With TV viewers increasingly turning to streaming services or fast-forwarding through commercials on their DVR, product placement is hotter than ever. Reality show contestants have to carry around a company’s mascot for an entire episode; there’s an entire show coming that’s just an ad for an app (it rhymes with “blazzam”). But did a classic soap opera cross the line when a character becomes sick with a rare disease and the show’s partner just happens to make a drug that can treat her ailment?
A recent plot twist on ABC’s General Hospital had one character not just getting any cancer, but polycythemia vera (PV), a myeloproliferative neoplasm (MPN). In other words, a rare form of blood cancer for which the standard treatment is blood-letting and anticoagulants.
The TV patient, not satisfied with this prognosis, demands of the doctor, “this protocol sounds like you are treating the symptoms of this cancer; how do we beat it?… I have to keep going to bloodlettings for the rest of my life?”
Why is GH highlighting this incredibly specific cancer? It’s ostensibly the culmination of a partnership between a company called the Incyte Corporation and the producers of the show to raise awareness for MPNs as part of rare disease month.
But in an opinion piece published this week in medical journal JAMA , Dr. Sham Mailankody of Memorial Sloan Kettering Cancer Center and Dr. Vinay Prasad of Oregon Health & Science University argue that this is really just stealth advertising for Incyte, which just so happens to make only one FDA-approved product, ruxoltinib, which (you can probably see where this is going) is used to treat MPNs, including PV.
And of all the treatments out there aimed at this cancer, ruxolitinib is the only FDA-approved drug that targets the underlying genetic mutation believed to cause this kind of cancer.
But the fictional circumstances could make it seem like ruxolitinib is a first-line therapy for PV, which it is not, the doctors note.
“Instead it has a precise and narrow indication,” they write, explaining that the drug is approved only for patients with an inadequate response or intolerance to chemotherapy, who are dependent on blood-letting, and who have an enlarged spleen.
“Thus, if PV is rare, appropriate use of ruxolitinib in PV should be rarer still,” the doctors say.
The Incyte/ABC partnership is publicized as a “disease awareness” campaign, with the purported intent of shining a light on an illness that doesn’t usually make headlines.
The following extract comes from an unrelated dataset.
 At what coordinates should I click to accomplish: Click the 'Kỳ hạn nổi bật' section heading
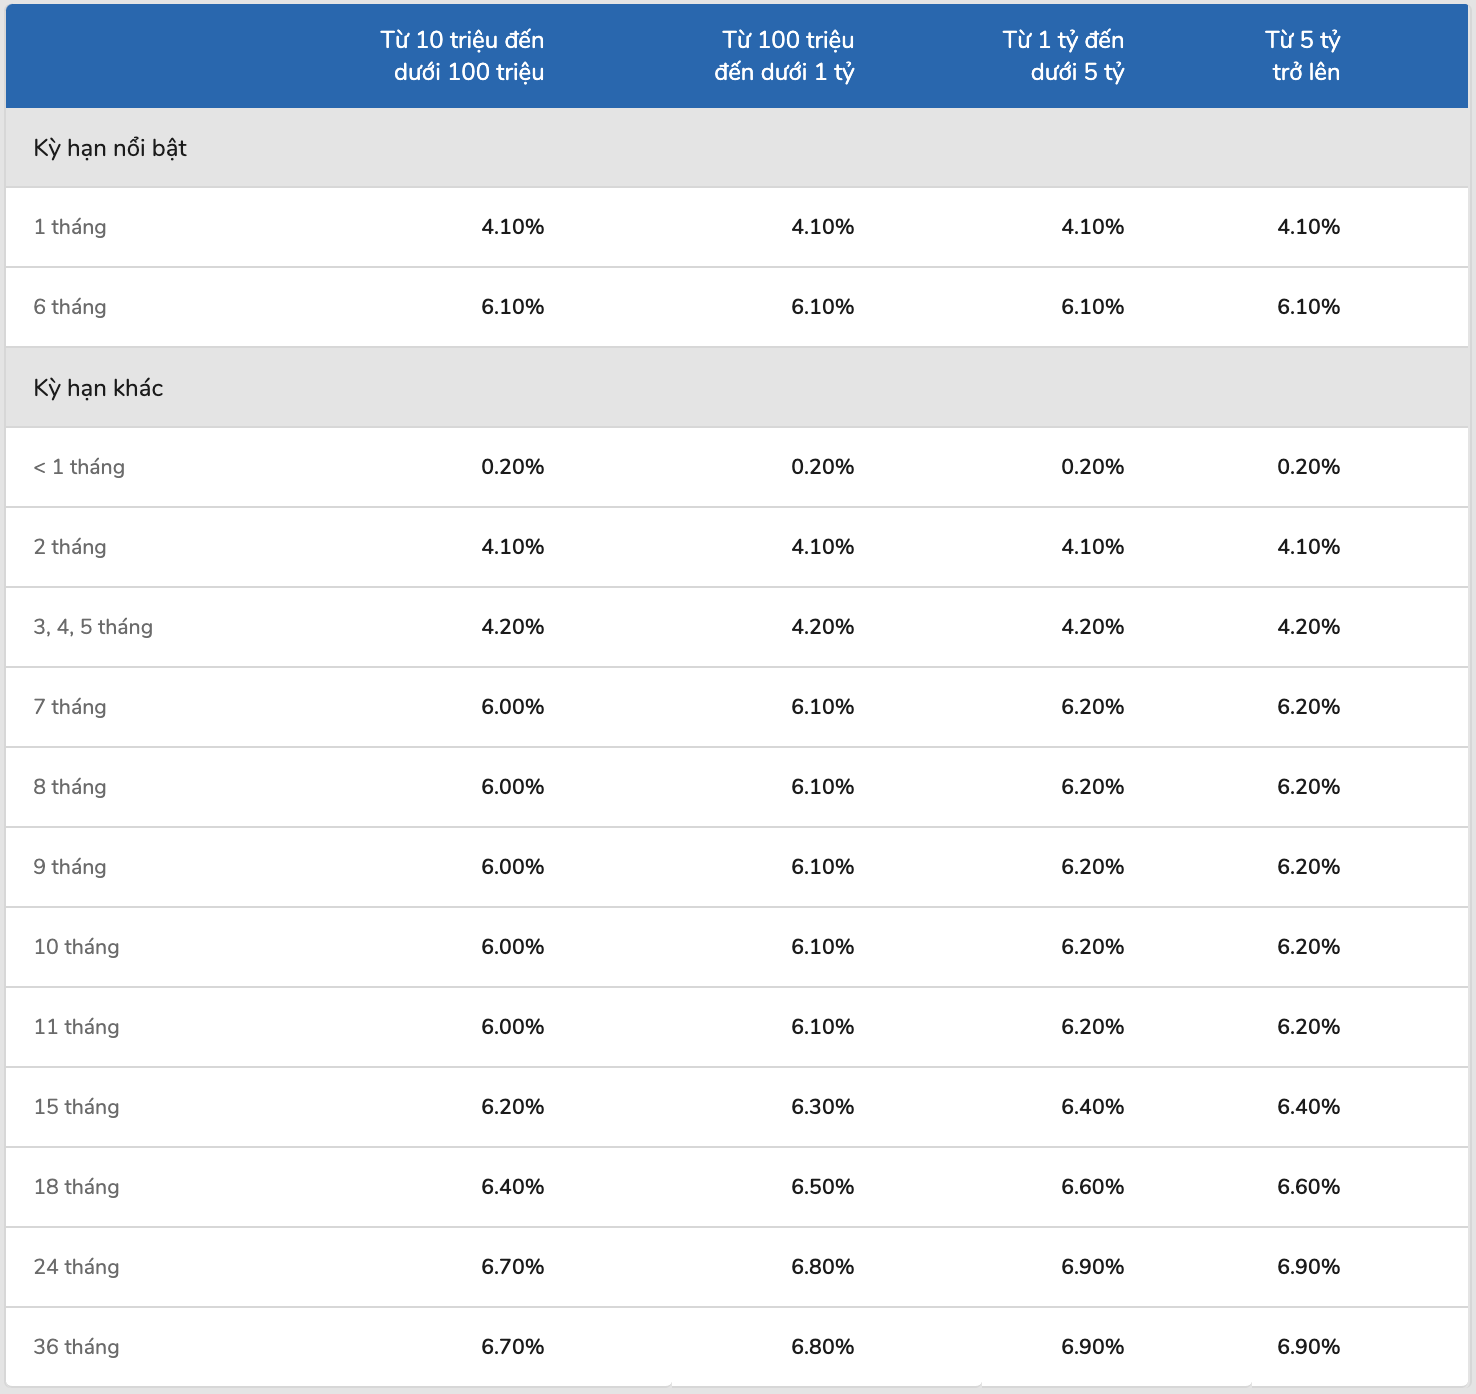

However, the doctors say these deals raise serious questions.
First of all, are such disease awareness campaigns just another form of marketing? The authors once again note that although there are other older drugs used to treat PV, ruxolitinib is the only one that targets the genetic mutation that is thought to drive the disease process.
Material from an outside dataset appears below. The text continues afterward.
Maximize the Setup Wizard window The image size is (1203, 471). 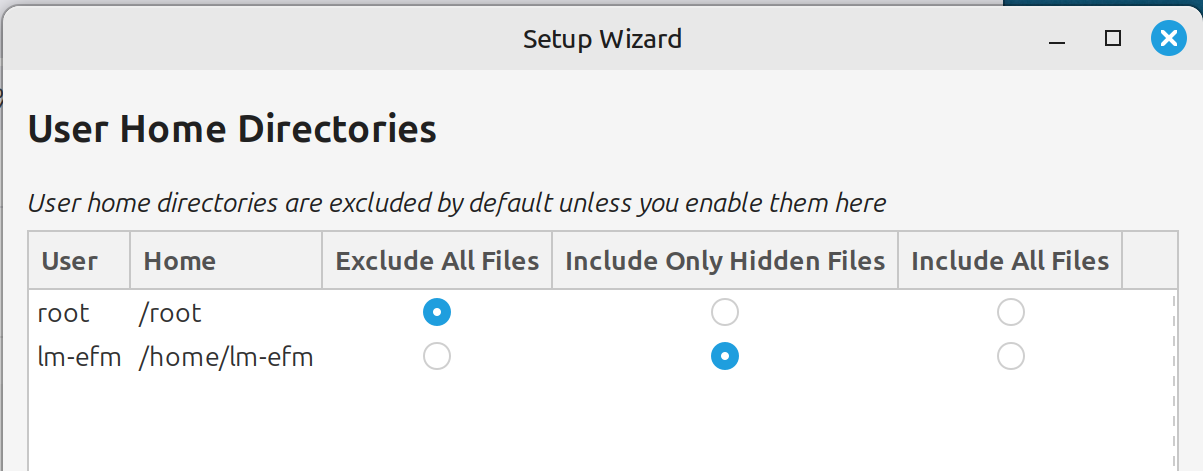point(1112,39)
“The comments of the character on the soap opera expressing dissatisfaction with phlebotomy (blood-letting) or treating just the ‘symptoms’ may constitute subtle promotion of ruxolitinib,” they write.
And while going after the underlying mutation sounds great, the clinical benefit to patients “remains speculative.”
“Carefully conducted trials, which have not yet occurred, are required to justify an expanded role of this medication,” the doctors note.
As for disease awareness campaigns themselves, the doctors ask whether they could promote specific drug sales, pointing to a 2000 Novartis campaign in Netherlands that studies said may have led to an increase in prescriptions only for that company’s drug used to treat nail fungus, and not any other treatments.
The article’s authors also question whether or not disease awareness campaigns have any benefits in the first place, noting that the claimed goal is to give individuals with the disease to seek care earlier on and thus, improve their outcome.
“This situation is plausible for conditions that are common and otherwise may be underrecognized and for which early treatment is superior to delayed therapy,” the authors write, but PV and MPNs in general are rare and readily indicated on routine blood work. Reliable evidence as to whether early treatment is beneficial is lacking for these kinds of cancer, they add.
In addition, this kind of campaign could lead to over-diagnosing and medical error: Experts warn that there’s no single diagnostic test, and often not even a combination of tests, that is sufficient to establish a PV diagnosis. These awareness efforts “may merely result in the disease label being applied excessively,” the doctors write.
At the end of the day, the doctors say that the challenge that’s now facing the medical profession is balancing the need to regulate truthful — but perhaps misleading — communication, with “the strong constitutional interpretation of free speech.”
Banning direct-to-consumer advertising isn’t likely going to happen, so other attempts may be necessary to regulate such disease awareness promotions.
To that end, legislators could step in to regulate the content of ad campaigns to make sure that they contain enough information about the potential risks of certain tests or treatments, as well as mandates that would require more input and collaboration from the FDA wen it comes to the content of these ads or disease awareness campaigns.
“Ultimately, the status quo appears increasingly untenable,” the doctors write. “Direct-to-consumer advertising is a massive medical intervention with unproven public health benefit, dubious plausibility, and suggestive evidence of harm.”
We’ve contacted ABC for comment on the JAMA article and will update if we receive a response from the network.